If indeed the public library is a “cradle of democracy,” why then, for example, did my neighborhood library permanently ban me without warning or possibility of due process?  After all, is not due process  a fundament of democracy?  If indeed the public library is a “cradle of democracy,” why will not one library in the entire library system, where I live, subscribe to the nonprofit 501c3 journal of literature, democracy, and dissidence I’ve been publishing since 1998?  In fact, my neighborhood library refused a free subscription offer.  Is that democracy in action?  How many other such journals and books are denied access to the shelves of public libraries, including those in St. John’s?  

"I think that we all hold to the vague notion that libraries are repositories of knowledge and thus should be protected but we seem to forget that they are also public spaces that offer places to meet, to interact, to encounter, with significant health benefits,” argues Radford.  But from my personal experience dealing with library directors, I’ve come to a very different conclusion:  libraries are gatekeepers of knowledge, keeping some knowledge, especially that critical of libraries, out of libraries.  How does that constitute a repository of knowledge, as if all knowledge?  Why protect an institution that acts as a gatekeeper and rejects hardcore criticism with its regard?  The American Library Association, for example, absolutely refuses any criticism with its regard!  It’s magazine, American Libraries Magazine, refuses to even respond to such criticism.  

“Many communities have recognized the galvanising and positive effects that a library ‘hub’ can have on the wellbeing of the entire community,” argues Radford.  Entire community?  My very civil rights are being denied in my community because I am not permitted to attend any political or cultural events held at my neighborhood library!  How many others have had their civil rights denied by their neighborhood libraries?  Well, we’ll never know.  My local newspaper will certainly not report on it!  

“This is the time to invest in a space that will bring us together in the context of societal fragmentation, incipient populism and the erosion of our basic freedoms,” argues Radford.  But what happens when libraries themselves are partly responsible for the erosion of our very basic freedoms?   Why should we support them in that case?  “We need a place to meet each other, debate, discuss, construct and learn, the library is that place,” declares Radford, sounding quite like a PR spokesperson for libraries.  What happens when library directors outright reject debate and discussion?  How does that make the library the prime place for such activity?  At another library, I offered to buy a bulletin board to be used for freedom of speech postings by all citizens in the community.  The offer was simply rejected.  

“There is no better investment of our public dollars,” argues Radford.   Well, rather than a library I’d much rather have public dollars invested in a free speech center, one that, unlike libraries, not only brooks hardcore criticism but actually encourages it.  Far too often, blind praise is accorded to some institutions, mostly cultural, including libraries, poetry organizations, and art festivals.  But blind praise only serves to cover up intrinsic faults.  Criticism on the other hand serves to reveal those faults and force the faulty to contemplate them.  If one never personally tests the waters of democracy, including freedom of speech, then one will likely never really know what the de facto reality boundaries are and will end up pushing common tropes, as in the public library, “cradle of democracy.” 

Finally, rather than cite industrialist Andrew Carnegie, as Radford does, why not instead cite a rare librarian who dared speak rude truth in front of librarians?  Charles Willett, Founding Editor of Counterpoise, did that at the Fifth National Conference of the Association of College and Research Libraries:  “In almost all the 45 libraries studied here, and probably hundreds and hundreds more across the country, we have failed our professional duty to seek out diverse political views. [...] These books are not expensive.
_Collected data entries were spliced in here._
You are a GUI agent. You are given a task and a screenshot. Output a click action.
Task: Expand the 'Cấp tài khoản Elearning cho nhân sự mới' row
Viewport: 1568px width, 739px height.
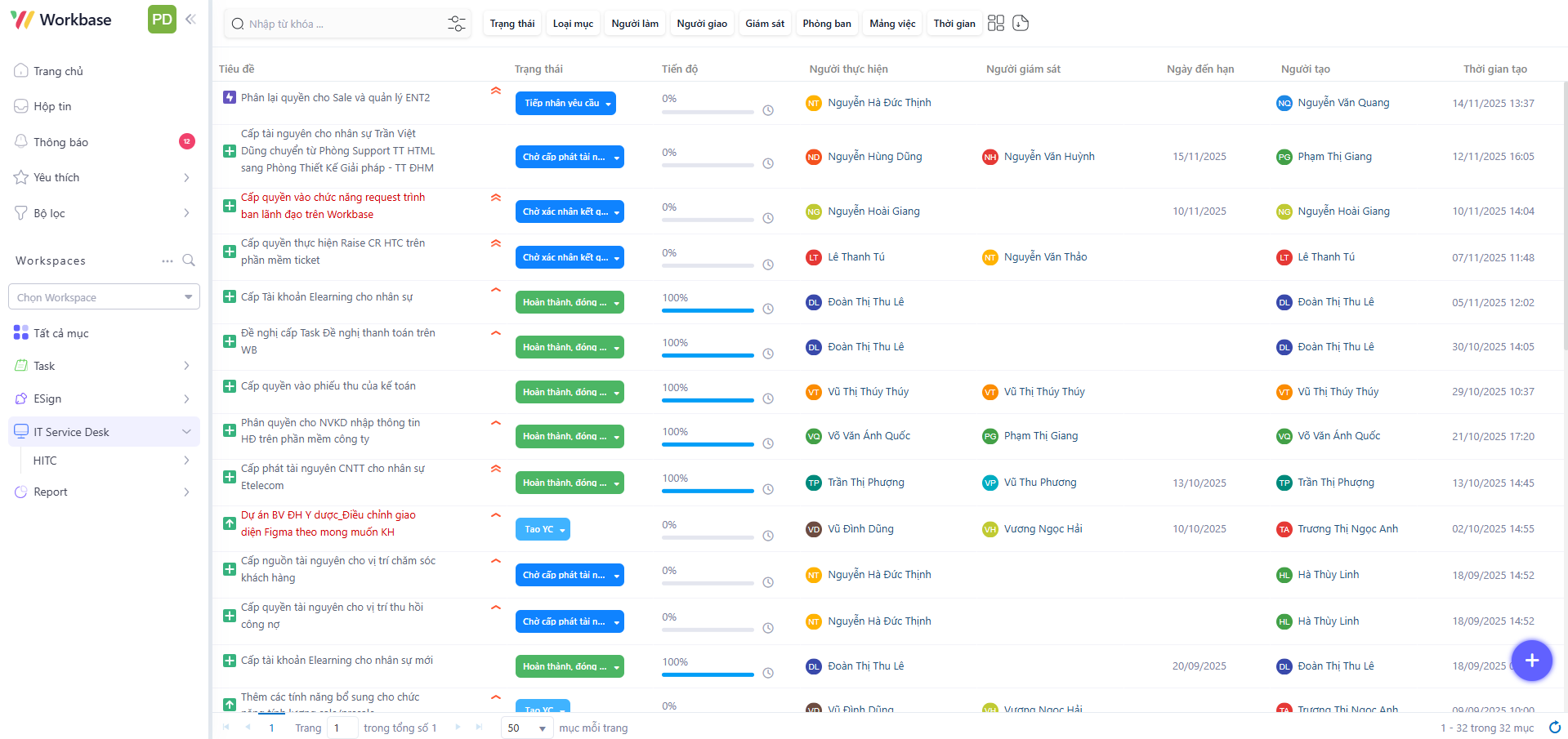230,661
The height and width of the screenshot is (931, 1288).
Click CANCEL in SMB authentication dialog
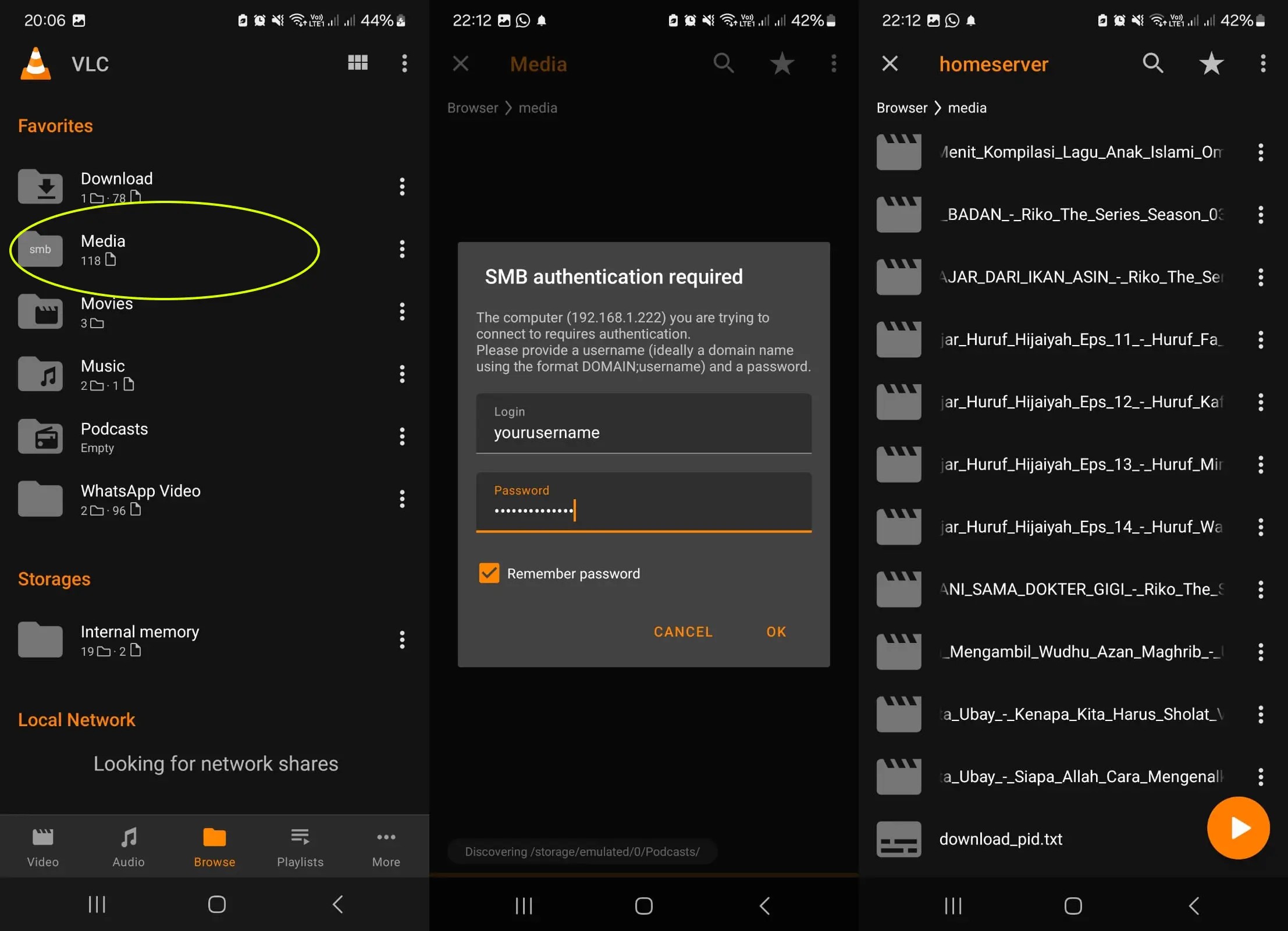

Their absence from our libraries makes a mockery of ALA [American Library Association]’s vaunted ‘freedom to read.’ But we do not even notice that we are censoring our collections. Complacently, we watch our new automated systems stuff the shelves with Henry Kissinger’s memoirs.”  So, what about the St. John’s libraries?  Might one of them be willing to subscribe to the journal I publish and include it in its repository of knowledge?  Hmm.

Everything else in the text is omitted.